[ad_1]
JawaPos.com – Pandemi benar-benar berdampak luar biasa bagi Tiongkok. Baik perekonomian maupun populasi penduduknya. Tahun 2022 menjadi pertumbuhan ekonomi paling lambat dalam empat dekade di Tiongkok. Adapun populasi penduduknya turun untuk kali pertama dalam enam dekade terakhir.
Dilansir Agence France-Presse, produk domestik bruto (PDB) Tiongkok hanya naik 3 persen pada 2022. Angka itu jauh dari target pemerintah. Yakni, 5,5 persen. Namun, angka tersebut masih lebih baik dari prakiraan sebagian besar ahli ekonomi yang hanya 2,7 persen.
Angka 3 persen tersebut merupakan pertumbuhan ekonomi terlemah sejak 1976 saat Mao Zedong meninggal dunia. ’’Data ini menunjukkan pukulan keras perekonomian Tiongkok akibat dari kebijakan nol kasus dan kemerosotan sektor properti di 2022,’’ ujar Wakil Ekonom Tiongkok dari Bank BNP Paribas Jacqueline Rong seperti dikutip BBC.
Kebijakan ketat nol kasus Covid-19 di Tiongkok memang efektif menutup negara itu dari aktivitas bisnis dunia. Namun, rantai pasokan menjadi karut-marut dan mengguncang ekonomi global. Ketika negara lain mulai membuka diri tahun lalu, perusahaan-perusahaan berharap bisa beroperasi normal. Tapi, tidak demikian yang terjadi di Tiongkok. Mereka masih tutup.
Banyak brand besar yang memiliki pabrik di Tiongkok. Contohnya, Zhengzhou yang merupakan lokasi pabrik iPhone terbesar di dunia. Wilayah tersebut juga dikuntara beberapa kali sehingga produksi kerap terhenti.
Pencabutan aturan nol kasus di Tiongkok secara tiba-tiba pada 8 Desember 2022 juga ditengarai bakal mengancam pertumbuhan ekonomi di awal tahun ini. Sebab, ketika lockdown tiba-tiba dibuka dan masih banyak penduduk yang belum divaksin, lonjakan kasus penularan Covid-19 tidak bisa terelakkan.
Bank Dunia memperkirakan PDB Tiongkok akan pulih menjadi 4,3 persen pada 2023. Naik, tapi masih di bawah ekspektasi pemerintah. Permasalahan di industri properti masih menjadi beban pertumbuhan ekonomi. Sektor properti dan konstruksi menyumbang lebih dari seperempat PDB Tiongkok.
Sektor properti dan konstruksi terpukul setelah Beijing mulai menindak pinjaman berlebihan perusahaan-perusahaan realestat. Salah satunya Evergrande, perusahaan realestat nomor satu di Tiongkok. Perusahaan itu kini berjuang untuk menyelesaikan tumpukan utang.

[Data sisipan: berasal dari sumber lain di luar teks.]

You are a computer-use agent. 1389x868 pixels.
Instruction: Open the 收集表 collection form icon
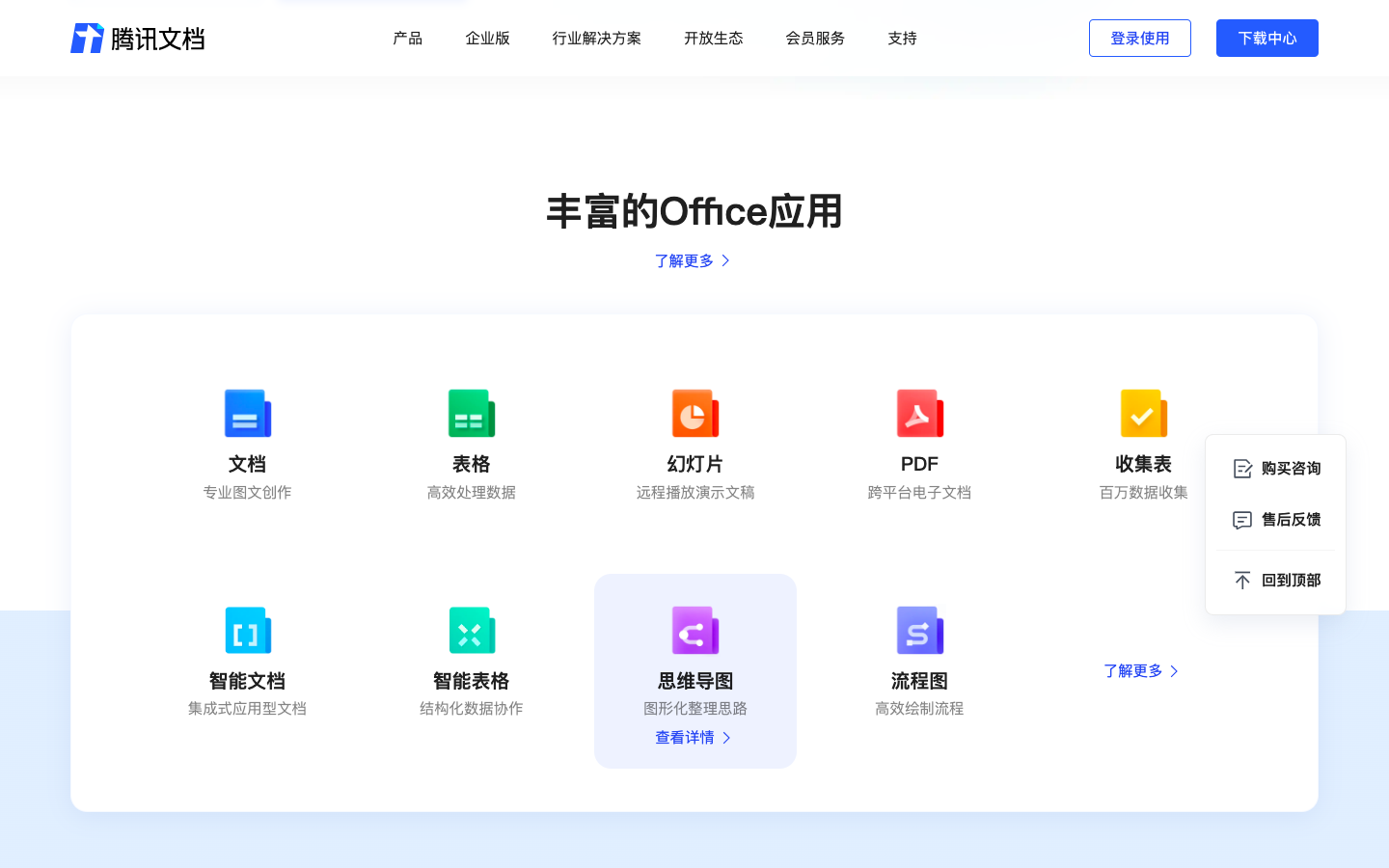click(1143, 413)
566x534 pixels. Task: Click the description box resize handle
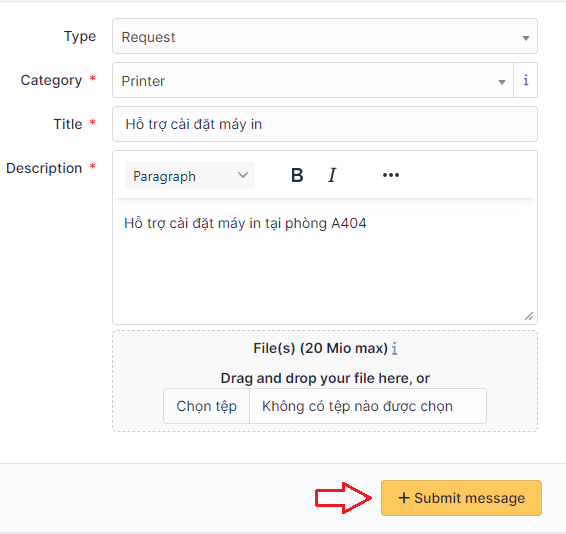[529, 316]
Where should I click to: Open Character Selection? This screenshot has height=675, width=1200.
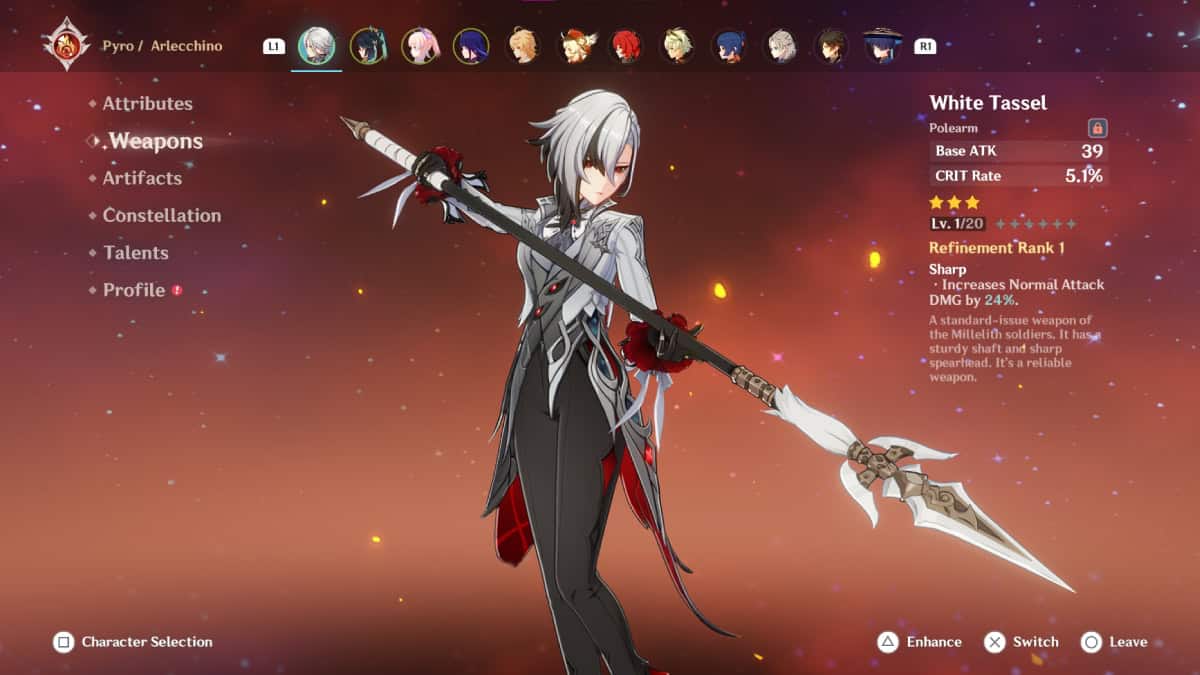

Beberapa pengembang lainnya juga berusaha bertahan hidup di tengah lemahnya permintaan. Data yang dirilis Biro Statistik Nasional Tiongkok menunjukkan bahwa harga rumah baru turun selama lima bulan berturut-turut pada Desember.
Pekan lalu Direktur Pelaksana IMF Kristalina Georgieva mendesak Beijing untuk terus membuka kembali ekonominya. Dia menegaskan, negara yang dipimpin Presiden Xi Jinping tersebut harus tetap berada di jalurnya. Tidak mundur dengan menutup perbatasan sekali lagi.
’’Jika mereka tetap pada jalurnya, pada pertengahan tahun atau sekitar itu, Tiongkok akan menjadi kontributor positif untuk rata-rata pertumbuhan global,’’ ujarnya.
Pandemi juga berdampak pada populasi penduduk di Tiongkok. Tahun lalu untuk kali pertama dalam 60 tahun terakhir, populasi penduduk di Tiongkok turun. Pada 2022, populasi 1,4118 miliar jiwa. Angka itu turun 850 ribu jiwa dari 2021. Tingkat kelahiran nasional mengalami rekor terendah. Yakni, 6,77 kelahiran per 1.000 orang. Tahun sebelumnya mencapai 7,52 per 1.000 orang.
Kematian juga melebihi jumlah kelahiran untuk kali pertama. Yaitu, 7,37 kematian per 1.000 orang. Angka itu menjadi tingkat kematian tertinggi sejak 1976.